左から、今季好調な早大の中谷、明大の躍進を支える小袖、東洋大浮上のカギを握る宮下
左から、今季好調な早大の中谷、明大の躍進を支える小袖、東洋大浮上のカギを握る宮下

明治大・往路から攻める

 全日本では青学大を抑え、3位に躍進。箱根の主役候補に一躍名乗りを上げた。

 前回は8区間を区間10位以内にまとめる手堅いレースで6位に入り、5年ぶりのシード権を獲得。7区で新記録の区間賞に輝いたエース阿部弘輝(住友電工)が抜けた穴は大きいが、山本佑樹監督は「選手層の厚さで勝負したい」と語る。

 1年時から主力を担う大黒柱の小袖英人(4年)をはじめ、前回3区7位の手嶋杏丞、5区5位の鈴木聖人(ともに3年)ら主軸が一回り成長。8区8位だった櫛田佳希(2年)、全日本で1区5位の好デビューを飾った児玉真輝(1年)と、各学年に核となる選手がバランス良く並ぶ。

 箱根は当初「5位以上」が目標だったが、全日本の好結果を受け、山本監督は「往路優勝をまず狙い、総合優勝に結びつけられたら」と上方修正。優勝7度を誇る古豪が、72年ぶりの頂点を目指す。(西口大地)

早稲田大・表彰台は射程内

 全日本ではエンジのユニホームが躍動した。4年生抜きの若い布陣で挑み、5区までトップを守った。

 3区の中谷なかや雄飛ゆうひ(3年)、4区の太田直希(同)の二枚看板が区間1、2位と期待通りの走りを見せたほか、1区の辻文哉、5区の菖蒲しょうぶ敦司、6区の諸冨わくの1年生トリオが区間1桁と健闘した。最後は5位まで順位を下げたが、相楽豊監督は「層の厚さの差は感じたが、先頭のしっぽを捕まえるところまでは来た」と手応えをつかんだ。

 コロナ禍で寮が一時閉鎖されて夏合宿は中止された。しかし、選手たちは自主的にメニューを工夫してきっちり対応した。秋以降は中谷と太田が1万メートルで28分19秒台を出すなど、多くの選手が自己記録を塗り替え、戦力は充実した。

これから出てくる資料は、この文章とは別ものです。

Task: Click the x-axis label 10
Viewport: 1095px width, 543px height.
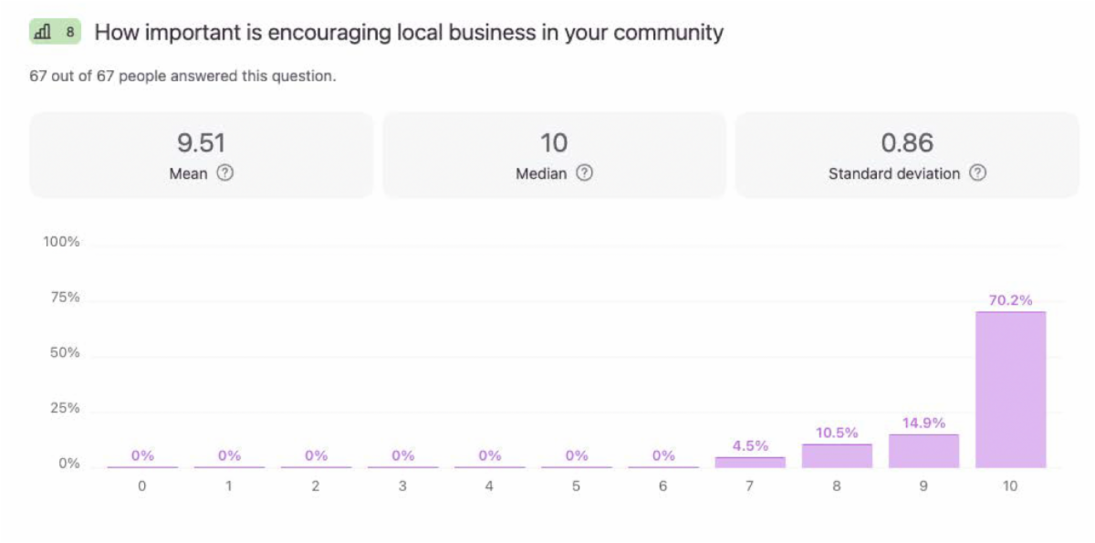Action: click(1010, 486)
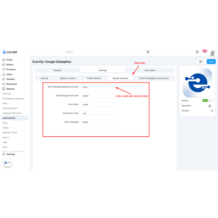Screen dimensions: 218x218
Task: Focus the Send icon color field
Action: (98, 113)
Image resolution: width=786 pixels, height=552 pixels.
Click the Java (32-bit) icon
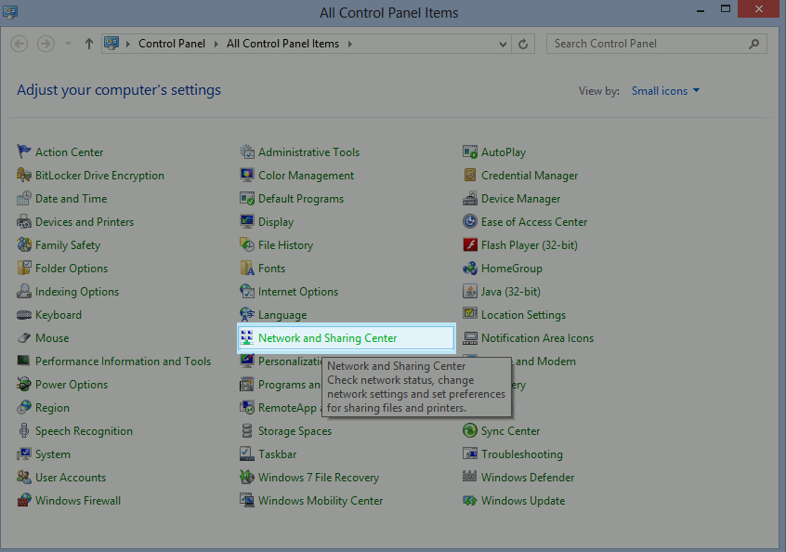pos(471,292)
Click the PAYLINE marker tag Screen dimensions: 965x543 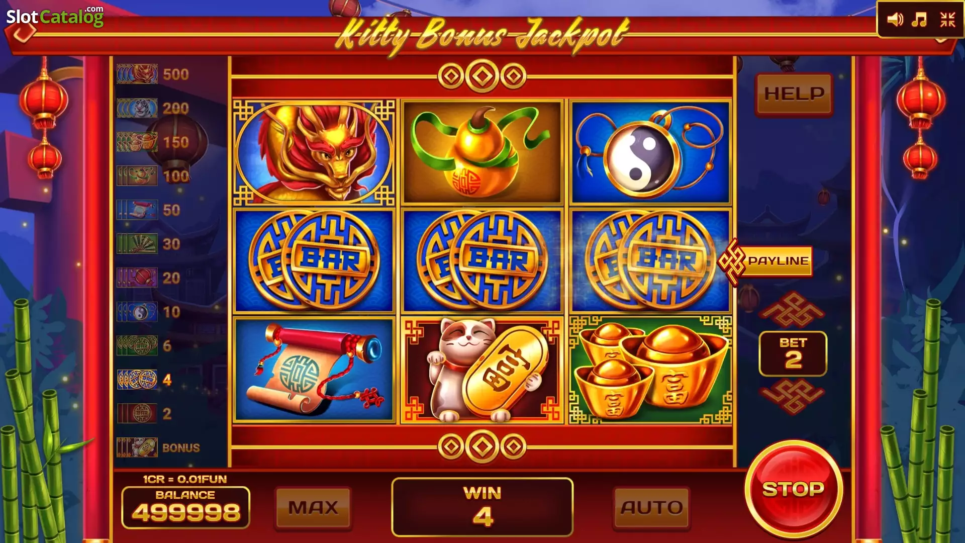[x=765, y=261]
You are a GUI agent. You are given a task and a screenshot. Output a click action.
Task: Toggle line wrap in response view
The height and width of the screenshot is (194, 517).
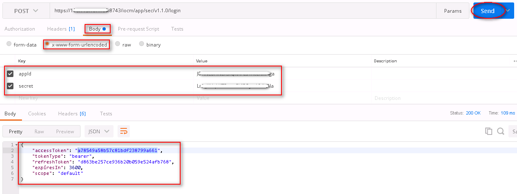click(123, 131)
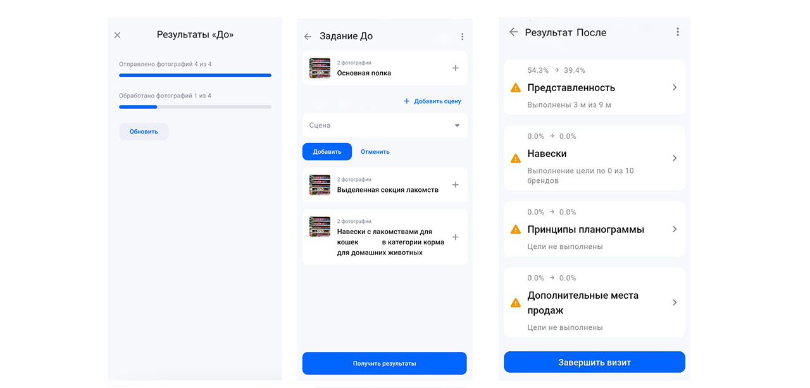The image size is (810, 388).
Task: Expand Представленность result chevron
Action: click(675, 87)
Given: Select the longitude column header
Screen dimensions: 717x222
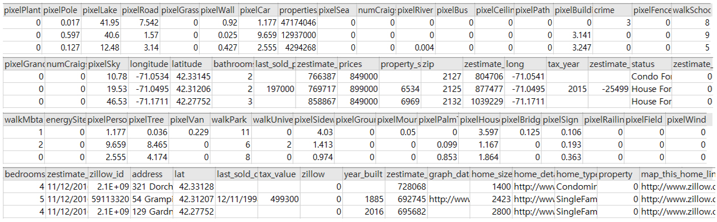Looking at the screenshot, I should [x=150, y=64].
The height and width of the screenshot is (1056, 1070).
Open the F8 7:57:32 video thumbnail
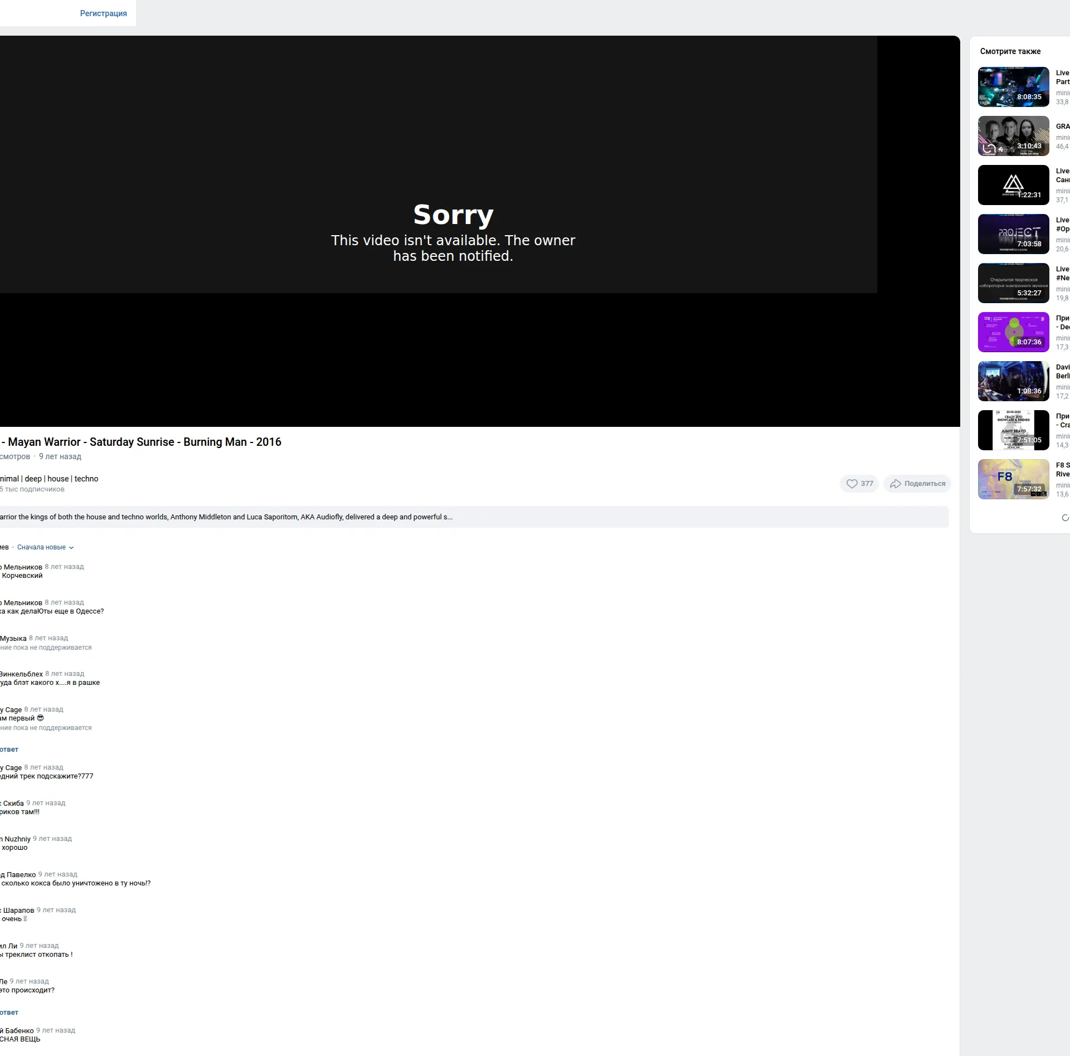[x=1014, y=479]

 目標は総合3位以上で、吉田匠主将(4年)は「優勝も夢じゃない」。分厚い「3強」の壁に、風穴を開けられるか。(工藤圭太)

東洋大・復活の道見えた

 前回大会は12年ぶりに3位以内を逃す総合10位。優勝戦線に返り咲くため、今季は重要な1年となる。

 前回2区で1時間5分57秒の区間新記録を作った相沢晃(旭化成)が卒業。主軸の西山和弥(4年)は「エースに頼らない、全員駅伝を目指す」と語る。

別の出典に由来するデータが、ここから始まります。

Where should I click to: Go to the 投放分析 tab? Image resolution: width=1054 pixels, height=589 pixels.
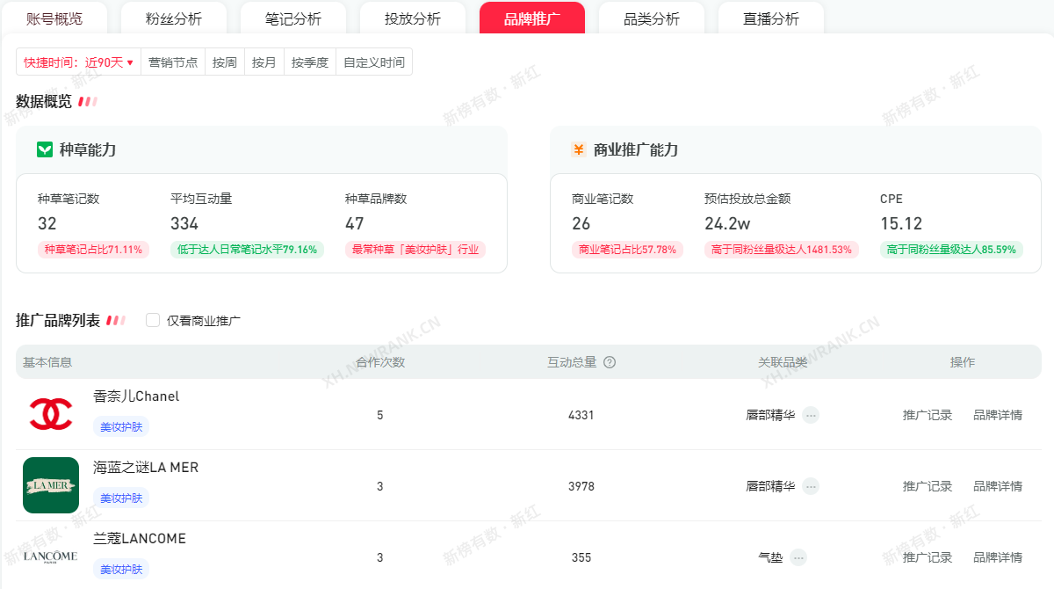413,18
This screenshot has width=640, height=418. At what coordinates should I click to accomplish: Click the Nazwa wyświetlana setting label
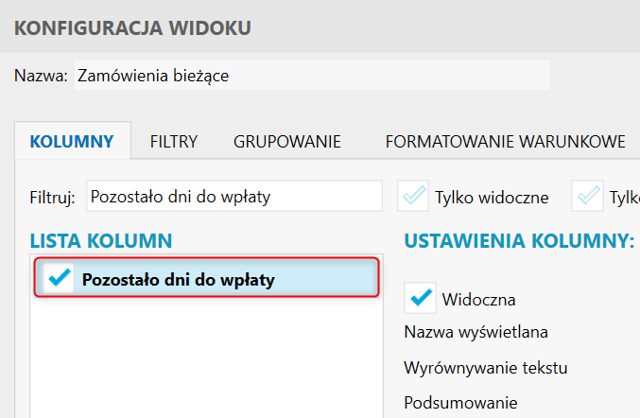(476, 332)
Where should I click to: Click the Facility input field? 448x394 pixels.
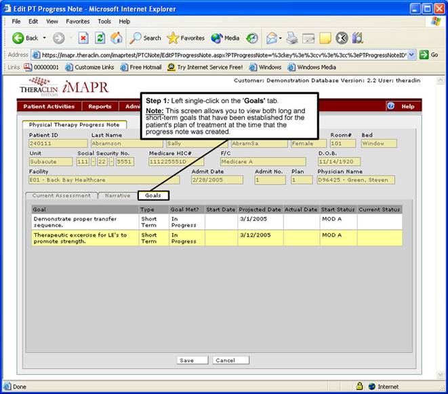point(104,180)
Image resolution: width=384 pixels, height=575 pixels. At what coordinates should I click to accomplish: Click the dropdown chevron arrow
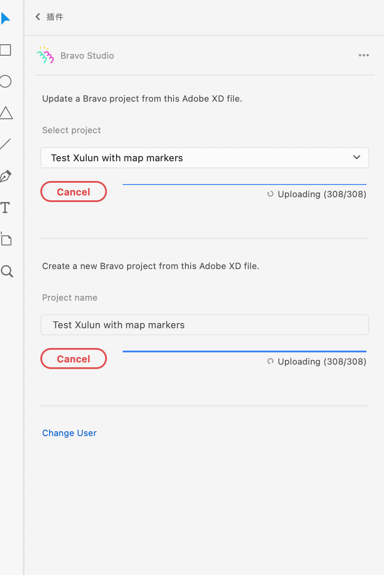tap(357, 157)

 前回メンバー7人が残る中、全日本では新戦力を積極的に起用。2区でルーキー松山和希が区間7位、6区で箱根未経験の腰塚遥人はると(3年)が5位と健闘し、7区に入る時点で首位と20秒差の5位と好位置につけた。7区で頼みの西山が区間11位の誤算で6位に終わったが、酒井俊幸監督は「非常に収穫が多かった」と評価した。

 前回5区の山上りで区間賞の宮下隼人(3年)も、全日本では8区4位の好調ぶり。箱根本番では3年連続出場中の吉川洋次ひろつぐ(4年)、前々回8区3位の鈴木宗孝(3年)らも投入し、新旧戦力の融合で強豪復活のシナリオを描く。(西口大地)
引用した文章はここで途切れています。